In one of his most direct threats to date, Russian President Vladimir Putin has warned that Western troops in Ukraine would be considered fair game for the Russian military. “We proceed from the fact that these will be legitimate targets for destruction,” Putin stated, directly challenging a French-led proposal for postwar security assistance to Kyiv.
The threat aims to preemptively dismantle a security framework being developed by 26 nations. French President Emmanuel Macron, a key advocate for the plan, stated that the guarantees would include land, sea, and air components. Ukrainian President Volodymyr Zelenskyy has further amplified this by suggesting the force would be substantial, likely numbering in the thousands.
However, Putin is exploiting a clear rift among Kyiv’s allies. The idea of deploying troops has been met with significant resistance from several major European countries, including Germany, Spain, and Italy, who fear it could trigger a wider continental war. This reluctance has already caused the proposal to be scaled back from a peacekeeping mission to a less involved “reassurance force.”
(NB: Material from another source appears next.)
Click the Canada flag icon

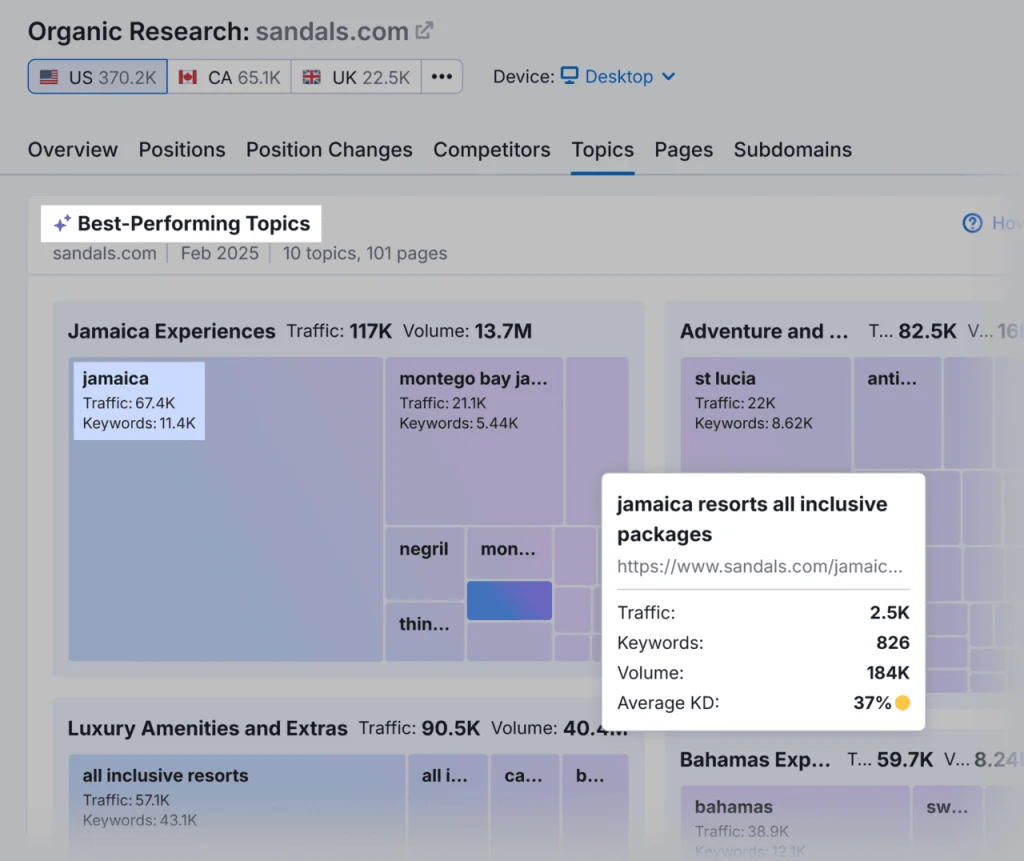coord(187,78)
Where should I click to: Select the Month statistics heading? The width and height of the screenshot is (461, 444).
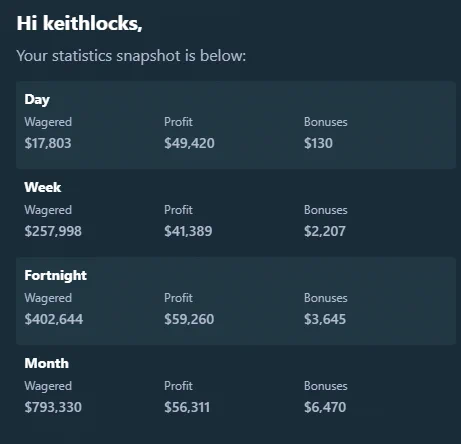(47, 363)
The diplomatic landscape remains barren, making any discussion of “postwar” scenarios highly hypothetical. President Donald Trump’s peace efforts have stalled, and the conditions for a meeting between Putin and Zelenskyy are a point of contention. Putin has invited Zelenskyy to Moscow, an offer Ukraine views with suspicion, while stating that the grounds for a productive agreement do not yet exist.